Programs that wanted to use UTF-8, in particular code intended to be portable to other operating systems, needed a workaround for this deficiency. The usual work-around was to add new functions to open files that convert UTF-8 to UTF-16 using MultiByteToWideChar and call the "wide" function instead of fopen. Dozens of multi-platform libraries added wrapper functions to do this conversion on Windows (and pass UTF-8 through unchanged on others), an example is a proposed addition to Boost, . Another popular work-around was to convert the name to the 8.3 filename equivalent, this is necessary if the fopen is inside a library. None of these workarounds are considered good, as they require changes to the code that works on non-Windows.

In April 2018 (or possibly November 2017), with insider build 17035 (nominal build 17134) for Windows 10, a "Beta: Use Unicode UTF-8 for worldwide language support" checkbox appeared for setting the locale code page to UTF-8. (Note: Found under control panel, "Region" entry, "Administrative" tab, "Change system locale" button.) This allows for calling "narrow" functions, including fopen and SetWindowTextA, with UTF-8 strings. However this is a system-wide setting and a program cannot assume it is set.

In May 2019, Microsoft added the ability for a program to set the code page to UTF-8 itself, allowing programs written to use UTF-8 to be run by non-expert users. All currently supported consumer versions of Windows now support UTF-8 this way, as well as recent Enterprise versions, and Windows Server 2019 and later, and e.g. Windows 10 IoT Enterprise 2021 LTSC.

As of 2019, Microsoft recommends programmers use UTF-8 (at least in some cases) on Windows and Xbox, even stating "UTF-8 is the universal code page for internationalization [and] UTF-16 [..] is a unique burden that Windows places on code that targets multiple platforms." Microsoft does appear to be transitioning to UTF-8, stating it previously emphasized its alternative, and in Windows 11 some system files are required to use UTF-8 and do not require a UTF-8 byte-order mark (BOM) at the beginning to indicate that they are in UTF-8. Notepad can now recognize UTF-8 without the BOM, and can be told to write UTF-8 without a BOM. Some other Microsoft products are using UTF-8 internally, including Visual Studio and their SQL Server 2019, with Microsoft claiming 35% speed increase from use of UTF-8, and "nearly 50% reduction in storage requirements."

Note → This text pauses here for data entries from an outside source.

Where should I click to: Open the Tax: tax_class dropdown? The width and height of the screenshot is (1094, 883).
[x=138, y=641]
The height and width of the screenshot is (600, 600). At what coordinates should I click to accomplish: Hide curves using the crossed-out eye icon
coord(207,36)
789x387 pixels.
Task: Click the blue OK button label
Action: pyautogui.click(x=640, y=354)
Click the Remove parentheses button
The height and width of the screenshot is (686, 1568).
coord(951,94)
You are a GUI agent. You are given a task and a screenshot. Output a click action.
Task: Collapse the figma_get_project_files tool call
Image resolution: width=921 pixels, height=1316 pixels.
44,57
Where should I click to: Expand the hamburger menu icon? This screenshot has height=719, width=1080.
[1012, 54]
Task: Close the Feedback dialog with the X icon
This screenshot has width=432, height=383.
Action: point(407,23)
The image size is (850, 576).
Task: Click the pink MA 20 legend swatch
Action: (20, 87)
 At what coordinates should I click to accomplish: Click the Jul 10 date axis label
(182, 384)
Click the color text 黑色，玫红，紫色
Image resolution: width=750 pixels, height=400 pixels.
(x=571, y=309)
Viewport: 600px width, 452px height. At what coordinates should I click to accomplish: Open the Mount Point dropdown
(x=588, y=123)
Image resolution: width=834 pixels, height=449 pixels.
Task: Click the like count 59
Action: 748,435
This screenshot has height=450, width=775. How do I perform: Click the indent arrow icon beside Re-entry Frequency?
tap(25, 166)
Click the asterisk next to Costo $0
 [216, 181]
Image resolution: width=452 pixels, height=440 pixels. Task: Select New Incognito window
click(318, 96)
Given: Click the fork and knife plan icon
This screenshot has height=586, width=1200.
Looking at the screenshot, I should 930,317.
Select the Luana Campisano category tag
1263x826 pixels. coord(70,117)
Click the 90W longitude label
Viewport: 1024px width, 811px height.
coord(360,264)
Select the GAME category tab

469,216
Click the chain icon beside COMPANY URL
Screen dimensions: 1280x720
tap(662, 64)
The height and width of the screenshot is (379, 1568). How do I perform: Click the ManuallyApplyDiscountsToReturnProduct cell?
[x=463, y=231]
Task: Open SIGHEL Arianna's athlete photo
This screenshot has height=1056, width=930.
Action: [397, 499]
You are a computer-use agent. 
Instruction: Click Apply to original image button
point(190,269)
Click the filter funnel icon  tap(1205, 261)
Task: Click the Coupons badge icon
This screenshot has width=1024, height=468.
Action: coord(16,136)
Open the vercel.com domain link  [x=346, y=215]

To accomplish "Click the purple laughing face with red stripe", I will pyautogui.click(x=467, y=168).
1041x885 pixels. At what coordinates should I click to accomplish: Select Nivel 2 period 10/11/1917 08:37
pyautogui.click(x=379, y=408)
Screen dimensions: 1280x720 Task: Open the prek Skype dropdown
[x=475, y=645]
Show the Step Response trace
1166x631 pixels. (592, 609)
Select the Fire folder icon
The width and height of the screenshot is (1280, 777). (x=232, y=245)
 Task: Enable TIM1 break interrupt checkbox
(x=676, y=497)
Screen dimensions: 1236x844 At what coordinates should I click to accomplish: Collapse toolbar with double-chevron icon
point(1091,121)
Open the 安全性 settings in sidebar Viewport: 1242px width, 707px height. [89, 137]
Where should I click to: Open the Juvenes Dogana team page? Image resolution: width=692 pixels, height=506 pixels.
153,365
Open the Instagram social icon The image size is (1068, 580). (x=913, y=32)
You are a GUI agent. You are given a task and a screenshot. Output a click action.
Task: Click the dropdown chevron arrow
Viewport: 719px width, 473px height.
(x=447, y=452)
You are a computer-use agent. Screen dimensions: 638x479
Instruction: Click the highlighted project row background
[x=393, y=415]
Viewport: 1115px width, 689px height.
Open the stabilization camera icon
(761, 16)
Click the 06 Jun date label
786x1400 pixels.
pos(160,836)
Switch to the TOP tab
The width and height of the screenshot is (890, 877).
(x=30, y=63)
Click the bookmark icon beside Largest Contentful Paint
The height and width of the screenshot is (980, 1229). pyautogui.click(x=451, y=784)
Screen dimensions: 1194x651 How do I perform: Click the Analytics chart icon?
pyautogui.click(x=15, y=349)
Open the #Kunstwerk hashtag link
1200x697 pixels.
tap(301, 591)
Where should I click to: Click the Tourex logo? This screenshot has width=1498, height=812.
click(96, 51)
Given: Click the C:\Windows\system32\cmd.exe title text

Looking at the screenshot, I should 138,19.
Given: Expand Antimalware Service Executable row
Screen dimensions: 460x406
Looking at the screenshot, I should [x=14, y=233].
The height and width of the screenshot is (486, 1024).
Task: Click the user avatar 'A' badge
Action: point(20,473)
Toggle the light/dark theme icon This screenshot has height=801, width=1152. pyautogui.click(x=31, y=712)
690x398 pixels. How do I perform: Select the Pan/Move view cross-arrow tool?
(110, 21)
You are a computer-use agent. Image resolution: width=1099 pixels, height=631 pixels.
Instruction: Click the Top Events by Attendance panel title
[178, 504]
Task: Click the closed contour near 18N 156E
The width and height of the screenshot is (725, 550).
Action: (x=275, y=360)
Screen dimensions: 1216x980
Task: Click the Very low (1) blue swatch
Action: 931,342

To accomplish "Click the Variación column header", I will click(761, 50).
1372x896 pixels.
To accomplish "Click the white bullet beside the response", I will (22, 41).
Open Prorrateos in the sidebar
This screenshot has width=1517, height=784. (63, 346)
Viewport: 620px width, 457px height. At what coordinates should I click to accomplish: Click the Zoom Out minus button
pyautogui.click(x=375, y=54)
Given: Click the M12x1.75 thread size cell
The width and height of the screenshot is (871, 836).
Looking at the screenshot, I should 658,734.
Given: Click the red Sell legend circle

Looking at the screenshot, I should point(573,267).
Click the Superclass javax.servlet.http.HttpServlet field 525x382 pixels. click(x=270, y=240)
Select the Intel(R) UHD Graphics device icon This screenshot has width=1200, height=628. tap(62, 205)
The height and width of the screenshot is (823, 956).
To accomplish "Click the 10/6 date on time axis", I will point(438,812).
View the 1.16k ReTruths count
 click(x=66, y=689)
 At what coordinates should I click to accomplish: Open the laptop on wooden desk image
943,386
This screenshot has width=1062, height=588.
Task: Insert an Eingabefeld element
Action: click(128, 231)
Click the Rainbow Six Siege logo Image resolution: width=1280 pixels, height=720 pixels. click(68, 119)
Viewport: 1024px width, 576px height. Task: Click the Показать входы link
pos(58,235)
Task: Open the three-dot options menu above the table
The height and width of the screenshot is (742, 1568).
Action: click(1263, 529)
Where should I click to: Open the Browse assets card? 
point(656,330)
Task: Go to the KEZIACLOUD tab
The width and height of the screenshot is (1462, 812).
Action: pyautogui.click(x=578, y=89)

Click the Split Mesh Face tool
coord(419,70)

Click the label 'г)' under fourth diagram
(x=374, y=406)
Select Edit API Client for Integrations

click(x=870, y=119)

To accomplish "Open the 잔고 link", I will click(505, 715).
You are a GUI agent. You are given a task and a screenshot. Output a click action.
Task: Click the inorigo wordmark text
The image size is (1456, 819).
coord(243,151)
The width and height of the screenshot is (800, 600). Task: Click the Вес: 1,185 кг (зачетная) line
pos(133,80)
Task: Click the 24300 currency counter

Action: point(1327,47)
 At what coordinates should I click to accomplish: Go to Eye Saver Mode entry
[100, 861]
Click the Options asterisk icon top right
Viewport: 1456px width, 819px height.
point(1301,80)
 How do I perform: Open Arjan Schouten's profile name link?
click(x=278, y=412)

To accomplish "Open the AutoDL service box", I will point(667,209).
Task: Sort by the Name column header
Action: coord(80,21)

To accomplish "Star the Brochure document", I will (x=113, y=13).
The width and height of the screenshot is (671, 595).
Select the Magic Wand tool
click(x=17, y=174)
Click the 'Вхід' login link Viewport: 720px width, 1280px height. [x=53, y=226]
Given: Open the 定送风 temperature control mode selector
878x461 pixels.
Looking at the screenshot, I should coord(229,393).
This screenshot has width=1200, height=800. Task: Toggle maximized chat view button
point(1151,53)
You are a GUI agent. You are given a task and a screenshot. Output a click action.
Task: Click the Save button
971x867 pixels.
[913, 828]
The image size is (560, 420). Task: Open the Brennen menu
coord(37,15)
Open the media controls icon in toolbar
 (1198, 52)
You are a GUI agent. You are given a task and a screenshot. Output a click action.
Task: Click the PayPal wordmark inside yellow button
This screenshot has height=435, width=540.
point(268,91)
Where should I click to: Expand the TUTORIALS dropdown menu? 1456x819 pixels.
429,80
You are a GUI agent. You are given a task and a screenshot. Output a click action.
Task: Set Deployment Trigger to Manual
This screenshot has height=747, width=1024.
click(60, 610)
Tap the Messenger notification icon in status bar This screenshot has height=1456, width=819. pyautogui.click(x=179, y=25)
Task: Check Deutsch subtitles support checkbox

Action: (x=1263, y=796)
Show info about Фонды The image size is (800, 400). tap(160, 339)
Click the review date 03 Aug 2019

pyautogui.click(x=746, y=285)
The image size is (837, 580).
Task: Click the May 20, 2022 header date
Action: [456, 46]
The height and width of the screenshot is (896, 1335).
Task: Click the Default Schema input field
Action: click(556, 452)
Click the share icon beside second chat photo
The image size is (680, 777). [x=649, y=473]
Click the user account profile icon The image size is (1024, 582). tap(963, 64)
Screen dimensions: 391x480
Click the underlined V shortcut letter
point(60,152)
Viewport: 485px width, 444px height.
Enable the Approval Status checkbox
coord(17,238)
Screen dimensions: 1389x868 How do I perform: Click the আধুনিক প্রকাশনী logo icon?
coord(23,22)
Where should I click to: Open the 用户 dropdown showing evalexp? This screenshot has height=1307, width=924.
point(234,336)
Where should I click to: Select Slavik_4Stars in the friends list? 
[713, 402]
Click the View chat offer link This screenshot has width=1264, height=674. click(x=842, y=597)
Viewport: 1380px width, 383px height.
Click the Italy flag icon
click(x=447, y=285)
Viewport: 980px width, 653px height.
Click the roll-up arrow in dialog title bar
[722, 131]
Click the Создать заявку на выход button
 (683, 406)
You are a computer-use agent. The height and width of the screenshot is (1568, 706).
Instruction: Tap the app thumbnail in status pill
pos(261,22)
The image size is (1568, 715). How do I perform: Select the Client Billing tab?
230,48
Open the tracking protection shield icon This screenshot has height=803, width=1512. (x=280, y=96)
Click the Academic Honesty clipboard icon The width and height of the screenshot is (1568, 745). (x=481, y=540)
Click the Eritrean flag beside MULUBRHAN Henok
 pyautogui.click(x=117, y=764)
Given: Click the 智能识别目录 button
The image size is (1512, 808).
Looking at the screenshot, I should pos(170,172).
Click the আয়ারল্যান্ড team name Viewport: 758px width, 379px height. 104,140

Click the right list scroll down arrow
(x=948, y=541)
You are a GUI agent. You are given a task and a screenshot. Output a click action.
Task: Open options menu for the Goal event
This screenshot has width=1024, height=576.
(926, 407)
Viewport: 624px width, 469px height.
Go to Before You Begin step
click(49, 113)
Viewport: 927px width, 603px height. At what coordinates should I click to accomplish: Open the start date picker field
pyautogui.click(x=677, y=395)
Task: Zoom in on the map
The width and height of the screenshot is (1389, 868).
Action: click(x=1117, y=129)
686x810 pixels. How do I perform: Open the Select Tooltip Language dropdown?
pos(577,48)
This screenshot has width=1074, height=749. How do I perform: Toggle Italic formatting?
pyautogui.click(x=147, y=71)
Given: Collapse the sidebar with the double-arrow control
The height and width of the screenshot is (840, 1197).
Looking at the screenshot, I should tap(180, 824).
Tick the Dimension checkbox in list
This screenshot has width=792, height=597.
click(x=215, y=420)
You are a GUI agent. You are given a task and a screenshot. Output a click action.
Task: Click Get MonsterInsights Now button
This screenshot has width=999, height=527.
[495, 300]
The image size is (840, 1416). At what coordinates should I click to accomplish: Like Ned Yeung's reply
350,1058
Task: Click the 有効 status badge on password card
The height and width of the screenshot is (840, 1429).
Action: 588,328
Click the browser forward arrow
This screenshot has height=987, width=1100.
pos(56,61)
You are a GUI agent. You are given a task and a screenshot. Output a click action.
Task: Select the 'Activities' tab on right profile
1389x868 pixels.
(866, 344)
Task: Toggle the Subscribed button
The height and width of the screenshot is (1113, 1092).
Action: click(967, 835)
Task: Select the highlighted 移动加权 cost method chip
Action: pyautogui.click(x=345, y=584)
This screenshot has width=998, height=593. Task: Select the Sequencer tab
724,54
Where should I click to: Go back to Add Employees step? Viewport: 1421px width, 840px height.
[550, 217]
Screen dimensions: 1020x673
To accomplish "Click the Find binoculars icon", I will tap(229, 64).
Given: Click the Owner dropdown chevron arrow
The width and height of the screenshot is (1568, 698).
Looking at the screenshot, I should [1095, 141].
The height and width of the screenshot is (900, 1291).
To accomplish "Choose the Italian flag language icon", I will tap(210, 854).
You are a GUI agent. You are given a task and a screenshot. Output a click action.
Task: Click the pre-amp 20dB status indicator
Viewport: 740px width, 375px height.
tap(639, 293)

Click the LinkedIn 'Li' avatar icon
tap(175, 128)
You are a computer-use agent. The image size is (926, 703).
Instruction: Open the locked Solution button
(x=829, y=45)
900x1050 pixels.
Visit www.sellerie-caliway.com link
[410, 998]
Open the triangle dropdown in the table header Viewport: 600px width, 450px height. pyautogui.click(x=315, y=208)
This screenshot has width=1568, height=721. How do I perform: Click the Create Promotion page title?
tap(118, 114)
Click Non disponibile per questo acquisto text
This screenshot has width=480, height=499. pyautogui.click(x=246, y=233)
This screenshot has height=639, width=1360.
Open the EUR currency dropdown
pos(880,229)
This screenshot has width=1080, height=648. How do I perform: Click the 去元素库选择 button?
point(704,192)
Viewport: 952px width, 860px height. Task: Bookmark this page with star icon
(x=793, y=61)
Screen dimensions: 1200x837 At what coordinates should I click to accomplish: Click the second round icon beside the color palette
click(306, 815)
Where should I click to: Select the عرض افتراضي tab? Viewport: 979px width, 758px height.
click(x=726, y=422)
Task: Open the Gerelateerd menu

=== String constants in Visual Studio ===
Before 2019 Microsoft's compilers could not produce UTF-8 string constants from UTF-8 source files. This is due to them converting all strings to the locale code page (which could not be UTF-8). At one time the only method to work around this was to turn off , and not mark the input file as being UTF-8 (i.e. do not use a BOM). This would make the compiler think both the input and outputs were in the same single-byte locale, and leave strings unmolested.